# Stored data entries
+++

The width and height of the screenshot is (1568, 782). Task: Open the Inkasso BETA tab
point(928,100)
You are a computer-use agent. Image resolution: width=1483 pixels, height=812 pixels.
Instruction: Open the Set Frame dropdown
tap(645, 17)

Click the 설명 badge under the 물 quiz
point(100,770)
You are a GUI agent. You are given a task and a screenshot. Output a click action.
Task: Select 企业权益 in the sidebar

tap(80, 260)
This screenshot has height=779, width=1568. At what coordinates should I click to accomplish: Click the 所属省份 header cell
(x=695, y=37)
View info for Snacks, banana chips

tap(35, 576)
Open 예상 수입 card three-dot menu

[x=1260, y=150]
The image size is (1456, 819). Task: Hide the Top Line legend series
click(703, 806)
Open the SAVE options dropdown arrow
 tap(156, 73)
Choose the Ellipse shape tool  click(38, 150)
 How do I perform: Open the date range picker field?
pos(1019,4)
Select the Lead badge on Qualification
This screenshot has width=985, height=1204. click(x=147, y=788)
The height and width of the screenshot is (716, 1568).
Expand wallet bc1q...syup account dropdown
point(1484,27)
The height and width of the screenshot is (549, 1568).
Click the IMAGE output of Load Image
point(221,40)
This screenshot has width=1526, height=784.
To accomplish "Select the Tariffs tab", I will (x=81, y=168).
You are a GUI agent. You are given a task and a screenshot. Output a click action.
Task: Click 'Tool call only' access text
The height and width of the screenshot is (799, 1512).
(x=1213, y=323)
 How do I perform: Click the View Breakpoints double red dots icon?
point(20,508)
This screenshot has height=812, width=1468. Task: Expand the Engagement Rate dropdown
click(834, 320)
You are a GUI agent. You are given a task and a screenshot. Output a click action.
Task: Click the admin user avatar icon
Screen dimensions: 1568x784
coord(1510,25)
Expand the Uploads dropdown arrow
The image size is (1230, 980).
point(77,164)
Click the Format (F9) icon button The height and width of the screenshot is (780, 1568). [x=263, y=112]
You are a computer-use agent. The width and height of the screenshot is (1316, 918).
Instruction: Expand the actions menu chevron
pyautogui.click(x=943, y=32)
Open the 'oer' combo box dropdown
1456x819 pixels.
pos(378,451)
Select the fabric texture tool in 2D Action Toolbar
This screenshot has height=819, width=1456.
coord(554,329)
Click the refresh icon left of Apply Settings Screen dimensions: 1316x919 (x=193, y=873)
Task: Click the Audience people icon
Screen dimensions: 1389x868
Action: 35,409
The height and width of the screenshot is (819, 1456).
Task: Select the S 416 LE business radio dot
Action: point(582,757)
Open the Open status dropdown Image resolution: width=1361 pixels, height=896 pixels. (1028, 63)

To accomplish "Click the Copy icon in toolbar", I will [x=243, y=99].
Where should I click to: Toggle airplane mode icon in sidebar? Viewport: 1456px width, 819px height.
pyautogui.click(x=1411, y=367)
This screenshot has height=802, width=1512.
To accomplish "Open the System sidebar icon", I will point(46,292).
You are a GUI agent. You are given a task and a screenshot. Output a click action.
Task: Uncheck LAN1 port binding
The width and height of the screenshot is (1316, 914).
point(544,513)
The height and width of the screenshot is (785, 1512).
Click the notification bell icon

+++

# Work to complete
Above are the records; from them, give again exactly the lines from the one containing "Screen dimensions: 1568x784" to the one containing "Task: Click the Audience people icon", both lines included, and nothing more.

# The answer
Screen dimensions: 1568x784
coord(1510,25)
Expand the Uploads dropdown arrow
The image size is (1230, 980).
point(77,164)
Click the Format (F9) icon button The height and width of the screenshot is (780, 1568). [x=263, y=112]
You are a computer-use agent. The width and height of the screenshot is (1316, 918).
Instruction: Expand the actions menu chevron
pyautogui.click(x=943, y=32)
Open the 'oer' combo box dropdown
1456x819 pixels.
pos(378,451)
Select the fabric texture tool in 2D Action Toolbar
This screenshot has height=819, width=1456.
coord(554,329)
Click the refresh icon left of Apply Settings Screen dimensions: 1316x919 (x=193, y=873)
Task: Click the Audience people icon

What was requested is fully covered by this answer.